-------- Seçilen metin --------

Medeniyet Gençliği Hareketi 97 STK'nın bugün yayınlanan bildirisine neden imza attığını açıkladı.
Abone olMedeniyet Gençliği Hareketi, bugün (5 Aralık 2013) gazeteler de yer alan “Bin Yıl Sürecek Denmişti” başlığı ve 97 STK’nın imzasıyla yayınlanan bildiri ile ilgili olarak Medeniyet Gençliği Hareketi neden imza koyduğuna ilişkin ve Mehmet Baransu’nun “baskı ve tehditle imzaladılar” iddialarına dair açıklamada bulundu.
Medeniyet Gençliği tarafından yapılan açıklamanın tam metni şöyle:
O BİLDİRİYİ NEDEN İMZALADIK: TARİHE NOT DÜŞÜYORUZ
Medeniyet Gençliği Hareketi olarak yürütmüş olduğumuz faaliyetlerden de anlaşılacağı üzere herhangi bir siyasi hareketin, yapının, cemaatin, grubun veya fikir odağının yapıp ettiklerini “toptan kabul ve toptan red” anlayışı içinde hiçbir zaman olmadık ve olmayacağız.
Medeniyet Gençliği olarak özellikle 90’lı yıllardan bugünlere gelinceye değin Türkiye’deki Müslümanlar olarak ciddi imtihanlardan geçtiğimiz ve bu mücadeleyi yürüten tarafların ortaya çıkan sonuçta hepsinin payı olduğu kanaatini taşıyoruz.
Biz herhangi bir yapının mensupları ile kavga etmek ya da dışlamak üzere yola çıkmış bir hareket değiliz. Bu topraklara gönül vermiş etnik kökeni ya da İslami düşünce aidiyeti ne olursa olsun tüm yapılarla “Ortak, insani ve islami bir medeniyet tasavvuru” için birlikte yürüyebileceğimizi ilan etmiş bir hareketiz.
Bu bağlamda Türkiyeli Müslümanlar için ve kadim medeniyet değerlerimiz açısından, yeryüzünde yaşayan tüm insanlığın ve Müslümanların iyiliği, hayrı ve kurtuluşu için çalışmayı ilke edindik.
Yüzyıllardır İslam coğrafyasını işgal etmiş Batı uygarlığı ve onların yerli uzantıları karşısından insani, İslami ve ümmetçi tavrımızı her zaman ortaya koymaktan kaçınmayız ve gocunmayız.
Son günlerde ülkemizde yaşanan ve daha önce benzerleri yaşanmış, milletimizin iradesine set çekmeye çalışan ve millet iradesinin kahir ekseriyetinin yansıması olan siyasanın çeşitli bahaneler adı altında “iradesinin esir alınmaya çalışılmasına”, “elitist bazı çevrelerce manipüle edilemesine” ve “çeşitli uluslar arası gizli servisler ve içerdeki uzantılarıyla işbirliği içinde” yürütülen LİNÇ kampanyasına karşı tavrımız açık ve nettir.

-------- Ham veri --------

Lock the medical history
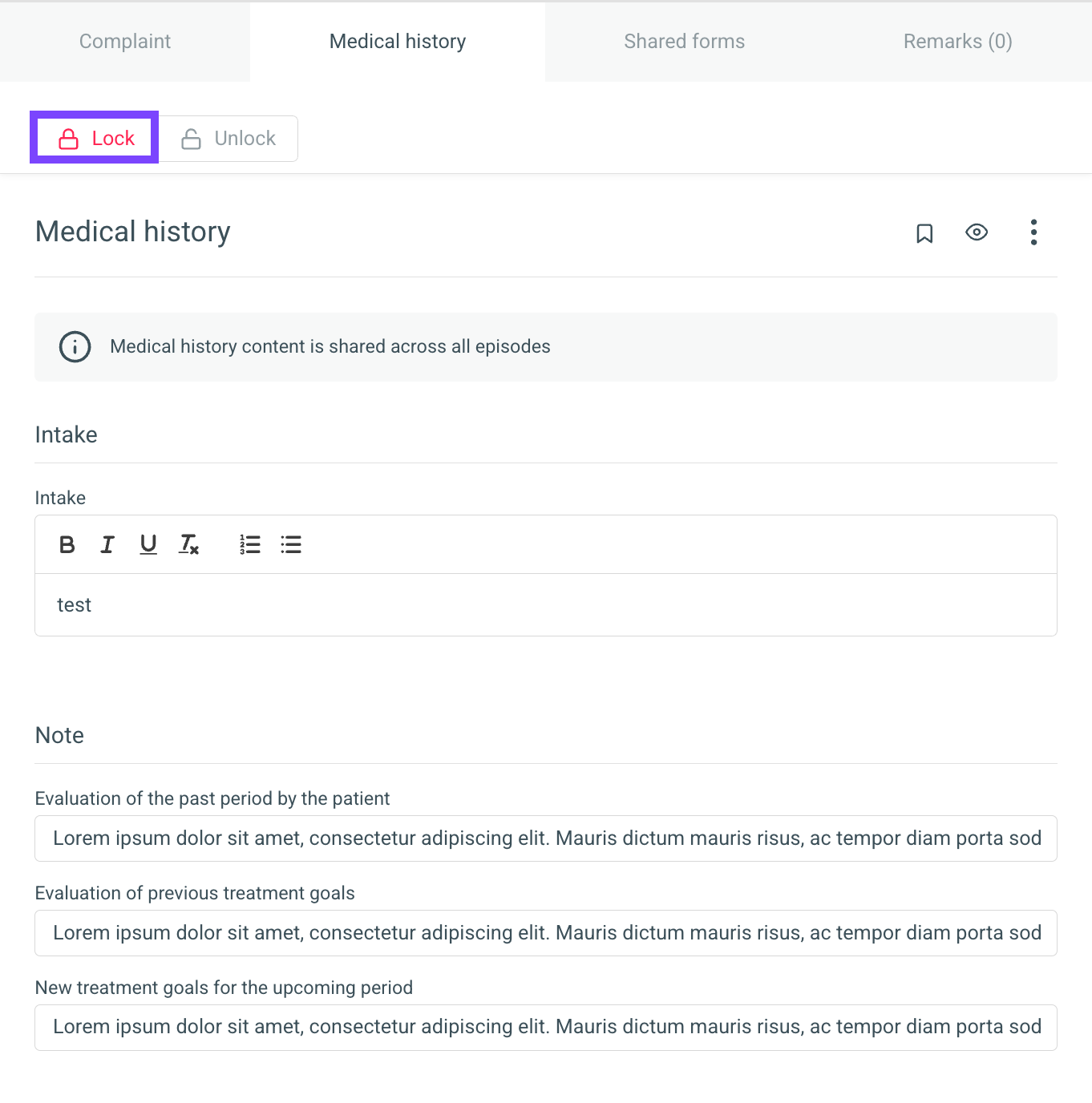 click(x=95, y=138)
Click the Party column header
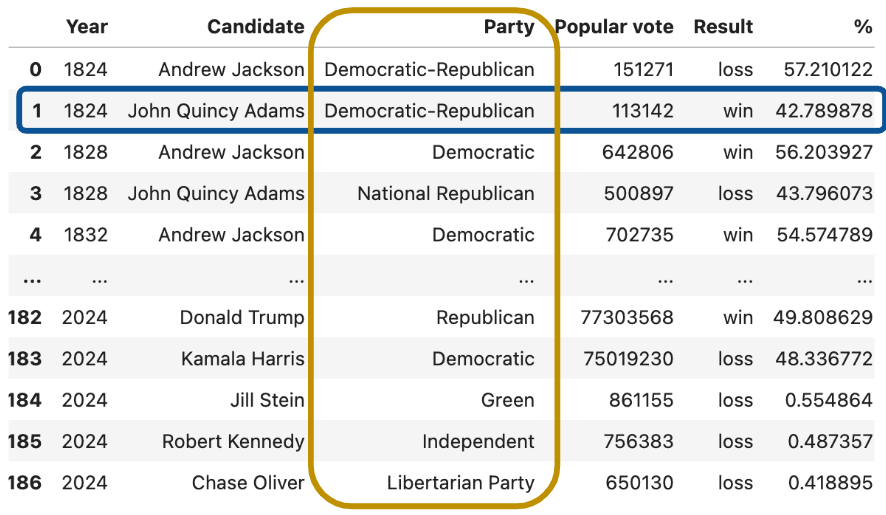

--------

--- Sorulan soru 1 ---
Medeniyet Gençliği açıklamasına göre hareket, herhangi bir yapının mensuplarıyla kavga etmek ya da onları dışlamak üzere yola çıkmadığını hangi gerekçeyle söylüyor? Bir ila üç cümleyle açıklar mısınız?
--- Sorulan soru 2 ---
Medeniyet Gençliği açıklamasının devamını, son cümleden sonrasından başlayarak yazar mısınız?
Satırlar, metinden bağımsız ayrı bir malzemedir.

--- Yazılı yanıt 1 ---
Hareket, bu topraklara gönül vermiş bütün yapılarla, etnik kökenleri ya da İslami düşünce aidiyetleri ne olursa olsun, birlikte yürüyebileceğini ilan etmiştir. Bu birlikteliğin amacı "ortak, insani ve İslami bir medeniyet tasavvuru"dur.

--- Yazılı yanıt 2 ---
Medeniyet Gençliği Hareketi; Millet iradesini daha önce esir almış ve tasfiye olmuş bazı karanlık odakların tasfiyesinin ardından yerlerine yenilerinin ve yeni elitistlerin almasının TAM olarak karşısındadır.
Siyasanın, iktidarın cari sistem içinde “hesap sorulabilir ve hesap verebilir” bir tarafı olduğu sürece, bu sürecin dışında ülkeyi olağanüstü şartlara sürükleyecek tüm “gizli ve açık” yapılara karşı milletimizin iradesinin tarafında olmaya devam edecektir.
Hataları ve eksikleri görmekle ve tespit etmekle birlikte milletimizi ve ülkemizi özgürlükler ve insan hakları bakımından bugünden geriye götürecek her türlü olağan dışı müdahaleye ve linç kampanyalarına karşı duruşumuz Medeniyet değerlerimiz ve geleneğimiz açısından da önemli ve vazgeçilmezdir.
Ateşe odun taşıyan ve gerekirse “ölüm tehditleri de dahil olmak üzere, kişi ve birey mahremiyetini” yok etmeyi hiçe sayan, meşru gören gayri meşru yapıların bugünkü uzantısı ve yansıması olan “Taraflarla” asla yan yana olmadık ve olmayacağız.
Gazetecilik adı altında kirli bir kampanyanın aracı olan Mehmet Baransu ve benzerlerinin “baskı altında imzaladılar” ifadesi de büyük bir YALAN’dır.
Biz Medeniyet Gençliği Hareketi olarak bu tip “bavulcu gazetecilerin” hangi maksatla nerede, ne zaman ve nerelere servisler yaptığını ve aldığını gayet net biliriz ve bunun bilincindeyiz.
Bu topraklarda yaşayan ve topyekün hep birlikte bir “Millet” olma şuuruna sahip insanımızı “kategorik” anlamda tasniflere tabi tutan ve tehdit eden bu tür gayri meşru iç ve dış yapılara karşı MİLLET İRADESİ’nin yanında olduğumuzu bir kez daha ilan ediyoruz.
Dün 28 Şubat’a neden karşı çıkmış ve bedel ödediysek bugün de MİLLET İRADESİ’nin yanında olmayı insani ve İslami bir görev biliyor ve gerekirse yine bedel ödemeyi göze alıyoruz.
Sözkonusu bildirideki imzamıza ilişkin gerekçelerimiz ve açıklamamız bütün bunlardan ve hatta daha fazlasından ibarettir.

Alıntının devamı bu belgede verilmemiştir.